_WHAT IS BEING ASKED:_ From the passage on nitric oxide below, list each finding that the text attributes to the randomised trials in patients with acute respiratory distress syndrome.

_SOURCE EXTRACT:_

○ ○ ○ ○ ○ ○ ○

The discovery of nitric oxide [1] generated excitement among intensivists because, as a therapeutic gas, it improved perfusion to ventilated lung units and increased arterial oxygenation without obvious systemic effects. Subsequent randomised trials in patients with acute respiratory distress syndrome (ARDS) found short-term improvements in oxygenation, with no effect on mortality and an unexpected increased risk of acute kidney injury (AKI) [2, 3]. In the absence of compelling biological mechanisms, one explanation could be that nitric oxide was used harmfully in trial protocols as opposed to clinician-directed practice. Although observational investigations can address this hypothesis, they are prone to bias and confounding that persist despite efforts at statistical ‘control’ during study design or analysis. However, empirical comparisons of treatment effects in randomised trials and observational studies have yielded mixed results [4, 5], and design alone does not determine the truth of study findings.

○ ○ ○ ○ ○ ○ ○

_LISTED RECORDS:_
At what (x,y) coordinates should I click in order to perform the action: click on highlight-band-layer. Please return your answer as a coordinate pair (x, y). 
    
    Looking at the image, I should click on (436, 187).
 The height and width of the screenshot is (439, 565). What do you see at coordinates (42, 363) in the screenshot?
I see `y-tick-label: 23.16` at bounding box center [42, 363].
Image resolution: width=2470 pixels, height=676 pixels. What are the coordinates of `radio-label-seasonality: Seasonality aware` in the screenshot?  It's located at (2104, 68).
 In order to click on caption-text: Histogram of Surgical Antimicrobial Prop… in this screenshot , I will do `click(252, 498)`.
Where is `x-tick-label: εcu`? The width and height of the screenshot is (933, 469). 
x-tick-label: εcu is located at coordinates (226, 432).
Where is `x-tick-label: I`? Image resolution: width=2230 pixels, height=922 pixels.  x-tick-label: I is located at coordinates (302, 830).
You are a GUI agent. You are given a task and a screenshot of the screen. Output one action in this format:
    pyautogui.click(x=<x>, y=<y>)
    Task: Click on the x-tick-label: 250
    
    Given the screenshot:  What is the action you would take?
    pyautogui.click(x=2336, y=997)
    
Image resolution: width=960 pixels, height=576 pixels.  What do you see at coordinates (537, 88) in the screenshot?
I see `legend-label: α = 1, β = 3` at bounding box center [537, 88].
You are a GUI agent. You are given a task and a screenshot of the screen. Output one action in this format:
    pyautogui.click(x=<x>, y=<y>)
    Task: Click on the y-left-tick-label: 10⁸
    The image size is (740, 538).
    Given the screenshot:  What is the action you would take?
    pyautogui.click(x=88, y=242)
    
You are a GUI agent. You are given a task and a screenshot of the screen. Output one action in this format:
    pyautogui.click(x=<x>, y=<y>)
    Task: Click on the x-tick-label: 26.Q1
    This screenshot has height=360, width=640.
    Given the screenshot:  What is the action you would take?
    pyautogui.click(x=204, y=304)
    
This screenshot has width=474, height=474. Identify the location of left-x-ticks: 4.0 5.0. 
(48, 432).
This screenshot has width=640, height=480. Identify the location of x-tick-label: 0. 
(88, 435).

○ ○ ○ ○ ○ ○ ○

_WRITTEN RESPONSE:_
- Short-term improvements in oxygenation
- No effect on mortality
- An unexpected increased risk of acute kidney injury (AKI)